Last week was Revision Week at DearEditor.com. Different authors each day discussed their revision process. If you missed any of the posts, click here. I finished the first draft of my wip a couple of weeks ago, so the timing was perfect for me.
I was excited to finish my draft, but also disappointed. It seemed like there was more I didn't like about the draft than what I did like. I almost had to wonder if I should scrap the whole idea and move on to something else. But that's where Revision Week came at just the right time for me. I was amazed to learn how many drafts some of these established authors go through with a new project.

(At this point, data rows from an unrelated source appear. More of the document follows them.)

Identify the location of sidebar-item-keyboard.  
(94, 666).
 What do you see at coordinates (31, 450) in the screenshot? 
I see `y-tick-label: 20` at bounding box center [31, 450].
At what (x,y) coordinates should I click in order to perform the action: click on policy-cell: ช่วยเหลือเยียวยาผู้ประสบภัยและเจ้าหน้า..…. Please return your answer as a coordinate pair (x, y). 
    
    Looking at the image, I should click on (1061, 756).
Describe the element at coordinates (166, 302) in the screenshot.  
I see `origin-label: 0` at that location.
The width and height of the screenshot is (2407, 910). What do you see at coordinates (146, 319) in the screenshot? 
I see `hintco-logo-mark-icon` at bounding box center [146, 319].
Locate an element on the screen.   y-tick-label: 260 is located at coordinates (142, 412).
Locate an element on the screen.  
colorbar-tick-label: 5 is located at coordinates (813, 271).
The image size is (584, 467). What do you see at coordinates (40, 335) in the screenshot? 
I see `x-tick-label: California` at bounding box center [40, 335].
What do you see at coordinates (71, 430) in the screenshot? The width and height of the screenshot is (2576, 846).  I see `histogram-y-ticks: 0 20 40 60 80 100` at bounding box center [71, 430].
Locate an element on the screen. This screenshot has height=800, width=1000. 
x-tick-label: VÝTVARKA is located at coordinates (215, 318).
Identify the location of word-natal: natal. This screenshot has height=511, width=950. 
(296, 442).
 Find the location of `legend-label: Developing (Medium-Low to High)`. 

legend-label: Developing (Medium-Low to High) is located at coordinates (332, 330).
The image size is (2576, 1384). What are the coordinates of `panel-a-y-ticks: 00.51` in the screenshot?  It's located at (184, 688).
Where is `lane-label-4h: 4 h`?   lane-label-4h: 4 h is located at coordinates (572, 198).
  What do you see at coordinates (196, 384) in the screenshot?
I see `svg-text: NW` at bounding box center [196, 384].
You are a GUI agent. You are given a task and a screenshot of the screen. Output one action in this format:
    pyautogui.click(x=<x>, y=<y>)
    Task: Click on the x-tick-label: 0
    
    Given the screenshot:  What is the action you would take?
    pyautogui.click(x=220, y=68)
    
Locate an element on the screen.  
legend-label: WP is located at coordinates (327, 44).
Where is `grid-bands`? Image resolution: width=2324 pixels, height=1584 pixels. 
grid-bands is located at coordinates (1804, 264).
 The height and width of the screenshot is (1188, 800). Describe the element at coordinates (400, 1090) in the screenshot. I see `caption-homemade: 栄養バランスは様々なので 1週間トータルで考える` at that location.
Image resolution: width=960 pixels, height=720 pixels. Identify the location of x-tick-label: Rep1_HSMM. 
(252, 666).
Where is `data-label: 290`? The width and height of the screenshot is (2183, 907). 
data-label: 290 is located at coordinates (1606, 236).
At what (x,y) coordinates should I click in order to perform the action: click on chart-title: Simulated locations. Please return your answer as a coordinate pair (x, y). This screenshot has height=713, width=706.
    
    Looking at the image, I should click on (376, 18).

Robin LaFevers said she'll typically go through seven to ten drafts before she shows a project to her editor. Nathan Bransford said a novel is done for him after the third or fourth major overhaul. And here's what really got me: Cynthia Leitich Smith said she used to write a "discovery draft" to get to know her story first. Then she would read it and throw it away. Throw it away?! That's when I realized it's okay if my first draft isn't all I'd hoped it would be - it's just a jumping-off point. But now I know so much more about my characters and my story than when I started that draft. I know which parts dragged the story down and which parts really work. It's possible (probable) the first draft might actually end up in the trash, but that's okay, because it's served its purpose. I've already started working on the overhaul, and it seems like it's all coming together so much more easily this time. I'm sure this won't be the last draft either, but it will be a major step towards it.
Did you catch the Revision Week posts? How many drafts do you typically go through before the final draft?